Suttree(66)
All the weeds were frozen up in little ice pipettes, dry husks of seedpods, burdock hulls, all sheathed in glass and vanes and shells of ice that webbed old leaves and held in frozen colloid specks of grit or soot or blacking. Wonky sheets of ice spanned the ditches and the ironcolored trees along the wintry desolate and bitter littoral were seized with gray hoarfrost. Suttree crossed the brittle fields to the road and went up Front Street. A parcel of black children came by from the store towing a child’s wagonload of coal, chips and dust scavenged from a railsiding, going along quietly and barely clothed and seemingly dumb to the elements. Suttree’s underjaw chattered till he had thought for his teethfillings. He crossed the street and crossing the store porch read the tin thermometer on the wall at zero or near it. He entered and went directly to the back without answering Howard Clevinger’s courtly matin greeting. An old black widow was crouched by the grocer’s stove on an upturned basket watching the fire through a jagged crack in the hot iron. She seemed to be in tears, so thick dripped the rheum from the red underlips of her eyeholes. She had a club foot and wore boots sewn up from an old carpet, blue balding pile with mongrel flowers, an eastern look about her, mute and shawled. She kneaded her hands each in each in their cropfingered army gloves and mumbled a ceaseless monologue. Suttree standing there inclined his head to hear, wondering what the aged dispossessed discuss, but she spoke some other tongue and the only word he knew was Lord.

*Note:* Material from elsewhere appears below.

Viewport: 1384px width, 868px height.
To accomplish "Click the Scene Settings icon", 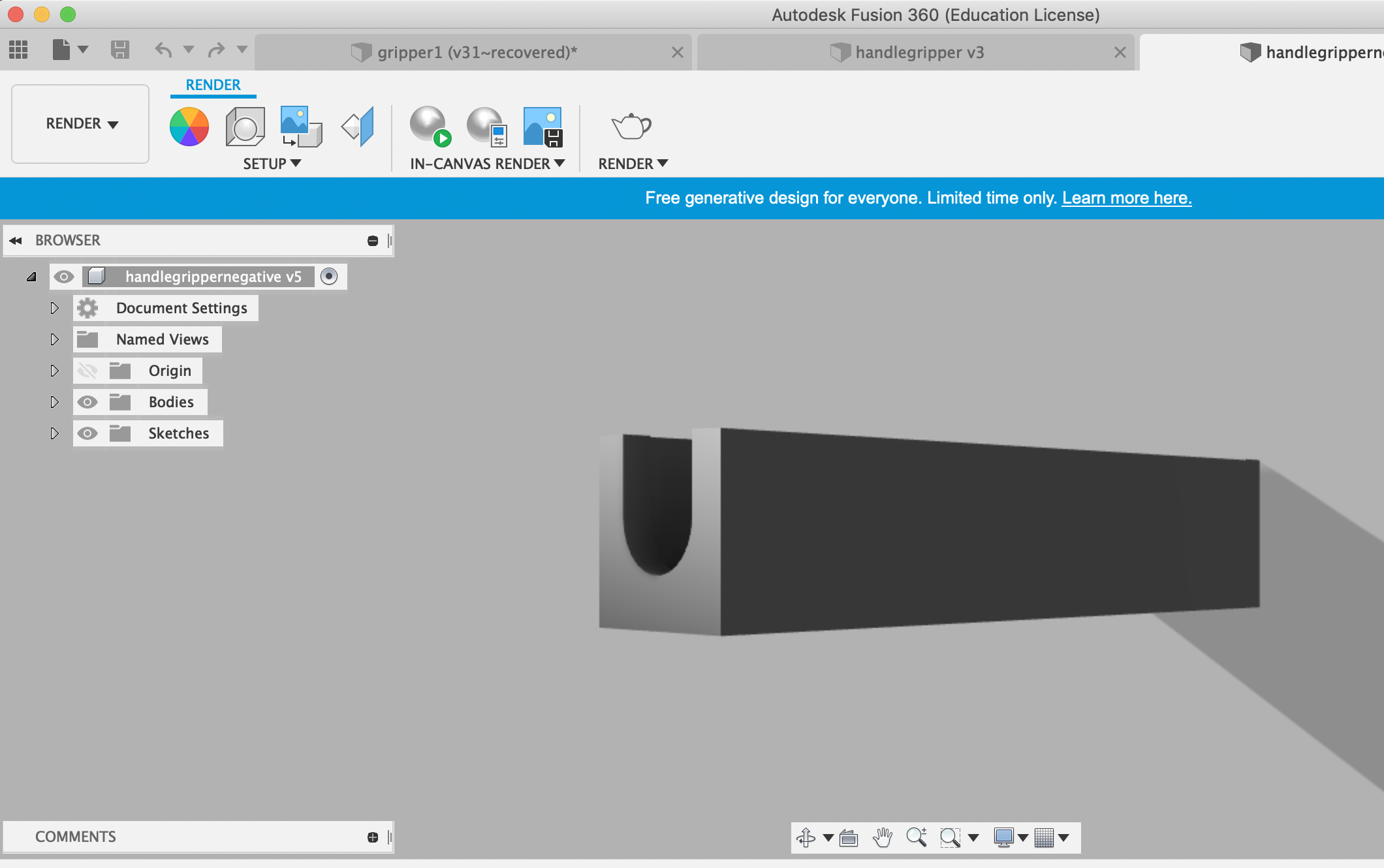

Jabbo and Bungalow came in out of the weather in a bathless reek of cold wool and splo whiskey. They stood by the stove and nodded and spread their hands.
Cold enough for ye?
I’m frozen.
You needs you a good drink, Suttree.
Go on and give him one then, big time.
Bungalow looking at Jabbo with question.
Go on. Suttree aint too proud to drink after a nigger. Is you, Suttree?
The old woman vacated her basket and moved away to the wall.
I pass.
Where’s the bottle.
Bungalow, lifting the front of his jersey, drew a pint bottle partly filled with a clear liquid from his waistband. The blacks looked warily toward the storekeeper, Jabbo took the bottle and unscrewed the cap and handed it toward Suttree.
Here go, man.
I cant use it.
Go ahead.
No.
I thought you said old Suttree didnt care to drink after a black man.
Why dont you come off that shit.
Jabbo was weaving very slightly like a krait just faintly disturbed. His sullen lip hung loose. He shook the bottle slowly. It’s good whiskey man. Good enough for me and Bungalow.
I said I didnt want one.
Jabbo pressed the bottle against his chest.
Suttree raised his hand and gently put the bottle from him. The only sound in the store was the rusty creak of the damper swinging in the tin flue with the wind’s suck.
It’s Thanksgiving man. Have a little drink.
The bottle was at his chest again.
You better get that bottle out of my face, Suttree said.
You askin or tellin.
I said get it out of my face.
This aint Gay Street, motherfucker.
I know what street I’m on. Maybe you better get off those red devils. Why dont you offer Howard a drink?
He dont drink, said Bungalow.
Shut up, Bungalow. Come on, Mr Suttree, please suh, take a little drink with us poor old niggers.
Oceanfrog Frazer had entered the store. The members by the stove felt his presence, or perhaps it was the cold draft of air from outside or the way the damper fluttered. The old lady had moved off to a corner where she mumbled among the canned goods. Oceanfrog came from the cold to the stove, palms gesturing benison, an easy smile. He looked at the blacks and he looked at Suttree. Jabbo held the bottle uncertainly.
Friends and neighbors, said Oceanfrog.
Old Suttree wont take a drink, said Bungalow.
Shut up, Bungalow.
Oceanfrog’ll take a drink, said Oceanfrog.
Jabbo looked at the bottle. Oceanfrog took it gently and held it to the light in spite of Howard Clevinger who was now looking toward the rear. The bottle was about two thirds dry. Oceanfrog tilted it. Bubbles shot upward through the liquid and a great boiling and churning occurred within the glass, the liquor scuttling down the neck of the bottle. Frazer’s black cheeks ballooned. He leaned and spewed a long clear pisslike stream through the standing door of the stove and a ball of bluish flame leaped. Bungalow stepped back. Oceanfrog eyed the bottle sadly, his brows scorched up in little owlish tufts over the cold eyes.
That’s awful whiskey, Jabbo, he said.
Are you all drinkin whiskey back there?
Aint nobody got any whiskey, Howard.
I better not hear of no whiskey drinkin in my store.
You all didnt ought to drink that old shit, Jabbo. Here.
What I want with that, motherfucker?
Oceanfrog, shrugging, dropped the bottle in the stove, Bungalow stepped back again. A whooshing disturbance occurred in the stove’s bowels. What say, Suttree, said Oceanfrog.